Parenting a teenager isn't easy under the best of circumstances. When your family is going through difficult transitions, such as a divorce, that can lead to incredibly difficult behaviors from the teenagers in your family.

Although as a parent you want to do everything you can for your children, it is common for parents going through a divorce to forget how hard it may be on older children. You may expect them to take care of younger siblings or to handle the whole situation with grace to keep you from dealing with any additional stress.

While it is reasonable to hope that your children will avoid any major outbursts or behavior issues stemming from the divorce, you and your ex may want to take a proactive approach to addressing common issues seen in teenagers during and after divorce in order to be better co-parents.
☆ ☆ ☆ ☆ ☆ ☆ ☆
Given problem 1:
Rescale the entries from the line with "Click the 6(M) size header" through the end of the entries, giving every line again, requests included, with each coordinate in the answers multiplied by 2.6 and rounded to a whole number, halves rounding up.
The passage and the entries come from different sources.
☆ ☆ ☆ ☆ ☆ ☆ ☆
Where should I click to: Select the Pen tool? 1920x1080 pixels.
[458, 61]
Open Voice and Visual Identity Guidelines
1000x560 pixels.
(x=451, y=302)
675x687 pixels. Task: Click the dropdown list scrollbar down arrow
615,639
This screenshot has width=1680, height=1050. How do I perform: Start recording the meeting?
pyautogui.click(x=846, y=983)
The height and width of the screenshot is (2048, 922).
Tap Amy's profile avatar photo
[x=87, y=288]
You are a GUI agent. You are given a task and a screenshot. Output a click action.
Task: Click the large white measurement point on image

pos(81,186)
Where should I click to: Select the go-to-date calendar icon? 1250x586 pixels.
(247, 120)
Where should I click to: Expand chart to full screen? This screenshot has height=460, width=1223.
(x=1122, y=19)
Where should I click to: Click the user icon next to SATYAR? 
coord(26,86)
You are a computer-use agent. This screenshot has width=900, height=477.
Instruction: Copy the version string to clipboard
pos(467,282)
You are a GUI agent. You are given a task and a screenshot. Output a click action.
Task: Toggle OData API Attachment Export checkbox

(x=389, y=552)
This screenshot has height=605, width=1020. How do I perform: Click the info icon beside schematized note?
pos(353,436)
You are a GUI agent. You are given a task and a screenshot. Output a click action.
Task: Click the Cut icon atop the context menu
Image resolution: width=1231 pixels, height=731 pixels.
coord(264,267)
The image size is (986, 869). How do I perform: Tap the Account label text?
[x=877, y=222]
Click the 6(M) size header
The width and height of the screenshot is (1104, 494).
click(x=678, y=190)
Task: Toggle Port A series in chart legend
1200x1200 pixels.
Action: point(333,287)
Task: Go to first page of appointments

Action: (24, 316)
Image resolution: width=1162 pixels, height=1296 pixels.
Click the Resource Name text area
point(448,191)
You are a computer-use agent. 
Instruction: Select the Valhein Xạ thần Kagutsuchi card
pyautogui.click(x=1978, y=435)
☆ ☆ ☆ ☆ ☆ ☆ ☆
Given problem 2:
Edit the passage on parenting teenagers through divorce, from "Parenting a teenager" to "in your family.", and give that part again with "divorce" changed to "separation".

Complete response 1:
Click the 6(M) size header
The width and height of the screenshot is (1104, 494).
click(x=1763, y=494)
Task: Toggle Port A series in chart legend
1200x1200 pixels.
Action: point(866,746)
Task: Go to first page of appointments

Action: (62, 822)
Image resolution: width=1162 pixels, height=1296 pixels.
Click the Resource Name text area
point(1165,497)
You are a computer-use agent. 
Instruction: Select the Valhein Xạ thần Kagutsuchi card
pyautogui.click(x=5143, y=1131)

Complete response 2:
Parenting a teenager isn't easy under the best of circumstances. When your family is going through difficult transitions, such as a separation, that can lead to incredibly difficult behaviors from the teenagers in your family.